MATEUS VENEZIANI DA SILVA, PREFEITO MUNICIPAL DE CARAGUATATUBA, usando das atribuições que lhe são conferidas por Lei e;
CONSIDERANDO que a Constituição Federal dispõe que constituem objetivos fundamentais da República Federativa do Brasil, entre outros, promover o bem de todos, sem preconceitos de origem, raça, sexo, cor, idade e quaisquer outras formas de discriminação (art. 3º, inciso IV), que a prática do racismo constitui crime inafiançável e imprescritível, sujeito à pena de reclusão, nos termos da lei (art. 5º, inciso XLII) e que é dever da família, da sociedade e do Estado assegurar à criança, ao adolescente e ao jovem, com absoluta prioridade, o direito à vida, à saúde, à alimentação, à educação, ao lazer, à profissionalização, à cultura, à dignidade, ao respeito, à liberdade e à convivência familiar e comunitária, além de colocá-los a salvo de toda forma de negligência, discriminação, exploração, violência, crueldade e opressão (art. 227, caput);
CONSIDERANDO que o Estatuto da Criança e do Adolescente (Lei nº 8.069, de 13 de julho de 1990), entre outras disposições, prevê que nenhuma criança ou adolescente será objeto de qualquer forma de negligência, discriminação, exploração, violência, crueldade e opressão, punido na forma da lei qualquer atentado, por ação ou omissão, aos seus direitos fundamentais (art. 5º);
CONSIDERANDO que o Estatuto da Igualdade Racial (Lei nº 12.288, de 20 de julho de 2010), destina-se a garantir à população negra a efetivação da igualdade de oportunidades, a defesa dos direitos étnicos individuais, coletivos e difusos e o combate à discriminação e às demais formas de intolerância étnica, que a Lei nº 10.639, 9 de janeiro de 2003, tornou obrigatório o ensino da história e cultura afro- brasileira nos estabelecimentos de ensino fundamental e médio, oficiais e particulares, assim como que a Lei nº 14.532, de 11 de janeiro de 2023, que tipifica a injúria em razão de raça, cor, etnia ou procedência nacional;
CONSIDERANDO a necessidade de garantir um ambiente escolar seguro, respeitoso, equitativo e livre de todas as formas de discriminação racial;
CONSIDERANDO, ainda, o compromisso da Rede Municipal de Ensino de Caraguatatuba com a implementação da Educação para as Relações Étnico-Raciais (ERER) e com políticas públicas de enfrentamento ao racismo;
CONSIDERANDO, por fim, o que consta do Processo Administrativo nº 37.287/2025, decreta:
Art. 1º Fica instituída, no âmbito da Secretaria Municipal de Educação, a Comissão de Elaboração do Protocolo Antirracista nas Unidades Educacionais da Rede Municipal de Ensino de Caraguatatuba.
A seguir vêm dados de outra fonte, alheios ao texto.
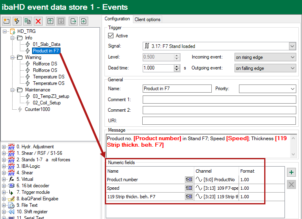Click the add new event trigger icon

[17, 21]
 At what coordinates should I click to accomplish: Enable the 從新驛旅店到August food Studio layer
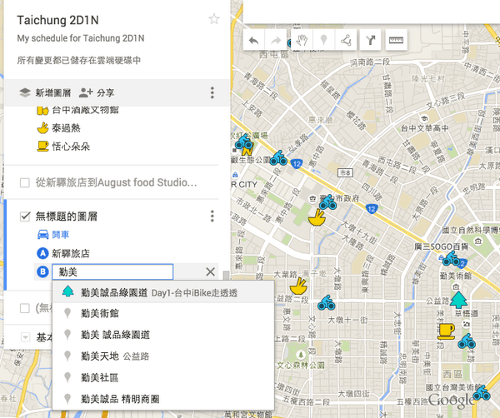(x=25, y=182)
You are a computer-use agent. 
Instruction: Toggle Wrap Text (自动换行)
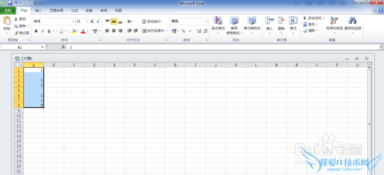pos(151,21)
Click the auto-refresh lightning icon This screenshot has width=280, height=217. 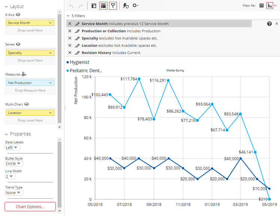[x=126, y=6]
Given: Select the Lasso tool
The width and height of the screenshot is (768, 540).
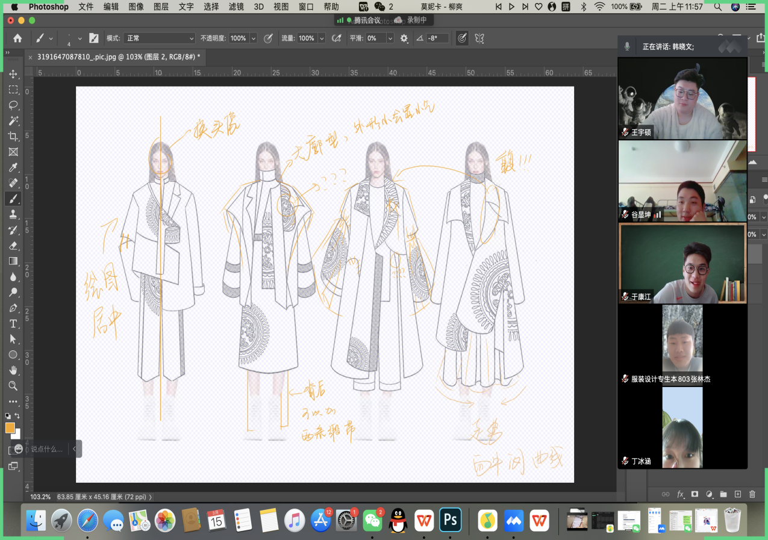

Art. 2° A Comissão terá como objetivo a elaboração de um protocolo institucional que oriente as unidades escolares quanto aos procedimentos de prevenção, acolhimento, registro e encaminhamento quanto às situações de racismo, injúria racial, bullying e outras formas de discriminação étnico-racial no ambiente educacional.
Art. 3º Compete à Comissão:
I – diagnosticar a realidade da rede municipal de ensino quanto às manifestações de racismo;
II – estudar e sistematizar legislações e boas práticas de protocolos já implementados em outras redes de ensino;
III – elaborar proposta técnica e pedagógica do protocolo, com ênfase na perspectiva da Educação para as Relações Étnico-Raciais (ERER);
IV – promover o diálogo intersetorial com as Secretarias Municipais de Saúde, Assistência Social e demais órgãos pertinentes;
V – submeter a proposta final à apreciação da Secretaria Municipal de Educação.
Art. 4º A Comissão será composta por membros indicados por:
I – 6 (seis) membros da Secretaria Municipal de Educação;
II – 2 (dois) membros do Departamento de Apoio Pedagógico – Núcleo ERER;
III – 1 (um) membro do Conselho Municipal de Educação.
Parágrafo único. A designação dos membros titulares e suplentes será formalizada por meio de Portaria da Secretaria Municipal de Educação.
Art. 5º A Comissão poderá convidar especialistas, pesquisadores (as), instituições públicas ou privadas e organizações da sociedade civil para colaborar com os trabalhos, sem direito a voto.
Art. 6º Os trabalhos da Comissão terão duração de até seis meses (180 dias) dias, prorrogáveis por igual período, mediante justificativa e aprovação da Secretaria Municipal de Educação.
Art. 7º Este Decreto entra em vigor na data de sua publicação, revogadas as disposições em contrário.
Caraguatatuba, 09 de setembro de 2025.
Este texto não substitui o original publicado e arquivado na Prefeitura Municipal de Caraguatatuba.